> _How to complete this task_: Write down exactly the lines of the records below, beginning with the first and ending with the line that includes "Viewport: 891px width, 583px height.".

++++

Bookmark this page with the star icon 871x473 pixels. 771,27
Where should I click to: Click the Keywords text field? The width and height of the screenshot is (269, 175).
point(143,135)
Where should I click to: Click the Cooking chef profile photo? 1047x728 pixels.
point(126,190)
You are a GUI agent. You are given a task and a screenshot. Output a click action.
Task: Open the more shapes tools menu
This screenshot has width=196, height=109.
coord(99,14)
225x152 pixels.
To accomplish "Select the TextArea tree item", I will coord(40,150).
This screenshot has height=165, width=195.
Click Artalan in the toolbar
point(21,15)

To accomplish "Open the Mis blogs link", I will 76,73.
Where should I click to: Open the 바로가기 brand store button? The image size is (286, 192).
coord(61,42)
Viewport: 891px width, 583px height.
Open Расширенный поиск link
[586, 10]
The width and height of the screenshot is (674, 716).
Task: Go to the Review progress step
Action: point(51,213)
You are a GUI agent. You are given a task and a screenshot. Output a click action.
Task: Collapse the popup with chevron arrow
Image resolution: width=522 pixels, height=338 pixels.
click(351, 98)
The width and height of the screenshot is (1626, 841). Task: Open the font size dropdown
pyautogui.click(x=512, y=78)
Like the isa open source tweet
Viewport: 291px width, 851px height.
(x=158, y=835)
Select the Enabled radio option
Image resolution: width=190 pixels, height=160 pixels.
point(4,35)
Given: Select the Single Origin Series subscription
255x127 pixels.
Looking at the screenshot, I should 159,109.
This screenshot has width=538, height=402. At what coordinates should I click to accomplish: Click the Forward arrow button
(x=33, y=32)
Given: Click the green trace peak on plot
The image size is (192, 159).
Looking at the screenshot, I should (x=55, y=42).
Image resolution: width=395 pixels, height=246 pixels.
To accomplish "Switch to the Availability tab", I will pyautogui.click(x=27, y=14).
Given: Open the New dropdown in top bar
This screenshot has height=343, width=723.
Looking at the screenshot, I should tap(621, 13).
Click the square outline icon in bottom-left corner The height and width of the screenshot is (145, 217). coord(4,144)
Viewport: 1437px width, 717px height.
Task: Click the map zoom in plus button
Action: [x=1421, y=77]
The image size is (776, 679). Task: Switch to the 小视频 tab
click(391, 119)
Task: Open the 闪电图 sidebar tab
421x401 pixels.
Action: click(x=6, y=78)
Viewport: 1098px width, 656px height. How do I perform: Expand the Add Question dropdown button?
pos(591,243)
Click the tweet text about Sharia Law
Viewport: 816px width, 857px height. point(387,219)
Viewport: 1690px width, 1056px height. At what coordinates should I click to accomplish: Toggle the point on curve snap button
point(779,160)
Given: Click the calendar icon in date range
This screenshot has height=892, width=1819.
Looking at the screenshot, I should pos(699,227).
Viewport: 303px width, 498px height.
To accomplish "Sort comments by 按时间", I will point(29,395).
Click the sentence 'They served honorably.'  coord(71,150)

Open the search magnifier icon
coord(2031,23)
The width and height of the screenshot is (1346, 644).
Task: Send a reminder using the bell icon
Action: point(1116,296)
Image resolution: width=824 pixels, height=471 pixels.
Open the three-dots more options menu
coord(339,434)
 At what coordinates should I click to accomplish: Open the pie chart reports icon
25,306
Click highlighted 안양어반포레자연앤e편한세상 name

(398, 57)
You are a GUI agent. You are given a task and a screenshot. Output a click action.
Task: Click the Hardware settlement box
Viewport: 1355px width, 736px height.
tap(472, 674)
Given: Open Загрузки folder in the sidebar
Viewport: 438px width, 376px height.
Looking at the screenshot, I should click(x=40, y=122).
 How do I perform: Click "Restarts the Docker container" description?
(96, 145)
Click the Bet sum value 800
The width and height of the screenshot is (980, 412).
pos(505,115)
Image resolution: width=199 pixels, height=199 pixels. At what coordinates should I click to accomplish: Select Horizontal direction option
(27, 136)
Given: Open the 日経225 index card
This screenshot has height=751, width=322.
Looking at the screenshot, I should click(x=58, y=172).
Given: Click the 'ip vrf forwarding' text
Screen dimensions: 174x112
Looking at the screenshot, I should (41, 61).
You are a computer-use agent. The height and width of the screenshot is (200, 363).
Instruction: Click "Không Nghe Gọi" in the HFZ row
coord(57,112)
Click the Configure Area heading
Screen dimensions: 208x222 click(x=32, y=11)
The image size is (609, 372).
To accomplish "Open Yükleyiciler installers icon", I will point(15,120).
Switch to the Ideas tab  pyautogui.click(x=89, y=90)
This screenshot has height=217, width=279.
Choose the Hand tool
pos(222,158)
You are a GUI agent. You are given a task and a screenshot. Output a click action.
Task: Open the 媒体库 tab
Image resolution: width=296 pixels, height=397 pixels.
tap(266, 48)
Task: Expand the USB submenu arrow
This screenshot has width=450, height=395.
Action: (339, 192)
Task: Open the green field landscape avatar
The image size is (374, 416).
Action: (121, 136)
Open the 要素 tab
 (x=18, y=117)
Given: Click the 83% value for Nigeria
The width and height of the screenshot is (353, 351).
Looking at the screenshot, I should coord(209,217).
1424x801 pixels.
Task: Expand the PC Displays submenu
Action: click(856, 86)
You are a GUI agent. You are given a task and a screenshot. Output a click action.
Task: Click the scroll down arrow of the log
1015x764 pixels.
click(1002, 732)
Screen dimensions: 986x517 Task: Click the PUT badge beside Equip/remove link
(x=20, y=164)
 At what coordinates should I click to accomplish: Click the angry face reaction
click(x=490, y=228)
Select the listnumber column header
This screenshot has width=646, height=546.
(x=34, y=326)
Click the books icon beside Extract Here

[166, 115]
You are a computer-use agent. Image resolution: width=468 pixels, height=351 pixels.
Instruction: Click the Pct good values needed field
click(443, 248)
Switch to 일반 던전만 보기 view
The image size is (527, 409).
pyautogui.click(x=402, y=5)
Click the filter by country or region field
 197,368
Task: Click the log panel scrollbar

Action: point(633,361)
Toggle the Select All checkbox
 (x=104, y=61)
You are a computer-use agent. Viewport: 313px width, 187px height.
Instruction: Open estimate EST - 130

++++

> _Answer below_:
Bookmark this page with the star icon 871x473 pixels. 771,27
Where should I click to: Click the Keywords text field? The width and height of the screenshot is (269, 175).
point(143,135)
Where should I click to: Click the Cooking chef profile photo? 1047x728 pixels.
point(126,190)
You are a GUI agent. You are given a task and a screenshot. Output a click action.
Task: Open the more shapes tools menu
This screenshot has width=196, height=109.
coord(99,14)
225x152 pixels.
To accomplish "Select the TextArea tree item", I will coord(40,150).
This screenshot has height=165, width=195.
Click Artalan in the toolbar
point(21,15)

To accomplish "Open the Mis blogs link", I will 76,73.
Where should I click to: Open the 바로가기 brand store button? The image size is (286, 192).
coord(61,42)
Viewport: 891px width, 583px height.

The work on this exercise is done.